─── Quoted passage ───
Country house in County Wicklow, Ireland

Bellevue House was an 18th-century country house set in its own 300 acre (120 ha) demesne, in the village of Delgany, County Wicklow, Ireland. It is 25 km (16 miles) south of the Dublin. The house was built on an estate originally called Ballydonagh, after the townland which borders it to the south west. It was demolished in the 1950s. Delgany Golf Club is now located on the estate.

The house had extensive gardens with winding paths, large glasshouses and panoramic views across the Glen of the Downs (a wooded valley to the west) and across farmland eastward to the Irish Sea.

==History==
The Ballydonagh demesne was bought in 1753 by David La Touche, a rich banker from Dublin of Huguenot extraction from his friend, Richard Chenevix Trench, the Anglican Archbishop of Dublin. He built a house between 1754 and 1756 at a cost of £30,000 and named it Bellevue.

In 1785 it was inherited by his son Peter, who moved in after in 1786 his wife Rebecca Vicars died and he married her cousin Elizabeth Vicars. Peter La Touche built Christ Church in Delgany in 1789 and his wife opened an orphanage and school for female children in the grounds of Bellevue. He died in 1828.

The estate was inherited by his nephew Peter La Touche, of Marlay, County Dublin and previously the Member of Parliament for County Leitrim. Peter died just two years later and it passed to his eldest son Peter David, who donated land to build St Patrick's church in nearby Greystones. Peter David died in 1857 and Bellevue then passed to his brother William Robert who lived until 1892. After William Robert the estate went to his brother Octavius La Touche (1824-1897) and then to Octavius' son Peter La Touche (1864-1904), a major in the Royal Dublin Fusiliers.
─── Extracted material ───
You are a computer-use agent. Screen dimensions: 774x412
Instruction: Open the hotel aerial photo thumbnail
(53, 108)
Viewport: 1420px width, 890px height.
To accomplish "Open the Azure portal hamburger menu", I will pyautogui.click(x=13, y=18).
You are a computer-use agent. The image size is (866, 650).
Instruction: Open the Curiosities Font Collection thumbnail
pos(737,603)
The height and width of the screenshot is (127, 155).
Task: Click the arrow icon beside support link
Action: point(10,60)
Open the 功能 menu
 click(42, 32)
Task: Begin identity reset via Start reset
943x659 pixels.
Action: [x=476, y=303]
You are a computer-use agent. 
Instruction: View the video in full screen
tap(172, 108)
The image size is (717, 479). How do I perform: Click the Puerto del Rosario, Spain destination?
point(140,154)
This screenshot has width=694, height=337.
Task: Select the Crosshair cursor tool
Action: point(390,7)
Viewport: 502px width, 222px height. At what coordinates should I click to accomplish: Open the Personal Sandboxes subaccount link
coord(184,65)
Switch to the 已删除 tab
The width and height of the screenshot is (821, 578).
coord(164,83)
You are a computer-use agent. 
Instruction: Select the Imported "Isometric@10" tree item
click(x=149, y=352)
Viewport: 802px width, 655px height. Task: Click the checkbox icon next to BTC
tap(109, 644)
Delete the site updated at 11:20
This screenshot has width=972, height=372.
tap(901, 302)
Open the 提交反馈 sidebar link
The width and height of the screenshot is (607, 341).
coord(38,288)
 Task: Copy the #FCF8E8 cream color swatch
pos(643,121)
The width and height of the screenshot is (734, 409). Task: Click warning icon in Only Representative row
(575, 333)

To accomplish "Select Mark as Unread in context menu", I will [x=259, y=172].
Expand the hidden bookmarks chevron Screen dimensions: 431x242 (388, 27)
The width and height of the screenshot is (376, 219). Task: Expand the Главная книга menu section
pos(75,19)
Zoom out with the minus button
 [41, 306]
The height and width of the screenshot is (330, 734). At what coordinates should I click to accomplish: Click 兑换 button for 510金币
───
• Using the information
a) Answer these questions from the Bellevue House text:
(i) What did it cost to build the house between 1754 and 1756?
(ii) What is now located on the estate?
(iii) What did Peter La Touche build in Delgany in 1789?
b) Pick up the Bellevue House text after its last sentence and carry it on.
The items play no part in the work on the Bellevue House text.

• Answers by item number
a)
(i) £30,000
(ii) Delgany Golf Club
(iii) Christ Church

b)
The 1901 Census of Ireland was carried out on the night of 31 March 1901, during which multiple houses were recorded within an area known as "Bellevue demesne". Of these, the only house occupied by a La Touche, presumably Bellevue House itself, was that in which Mary La Touch, an unmarried 40 year old woman, was marked as 'head of family', co-occupying with her sister Charlotte La Touche, an unmarried 23 year old. Mary and Charlotte were sisters of Peter La Touche, the owner of the house at that point. Five female servants were recorded as also living in the house with them. No other La Touche's were recorded as being at the house that evening.

Peter La Touche married Sophia Dora Elizabeth Tottenham in April 1902, but died at Bellevue in 1904, aged 39, and the estate was divided between his widow and his three sisters, one of whom, Frances Cecilia La Touche (c.1863-1942), subsequently moved into Bellevue with her husband Dr Archer.

The 1911 census of Ireland, carried out on the night of 2 April 1911, found Arthur Montfort Archer, a 54 year old retired doctor, as the head of family at Bellevue House alongside his wife Frances Cecilia, 48, and their three daughters. Eight domestic workers were also recorded as living at the house at the time.

The family then ran into financial difficulties and finally left Bellevue in 1913 after which the house fell into decay and was pulled down in the
early 1950s. Part of the land was taken over by the Forestry Division of the Department of Lands.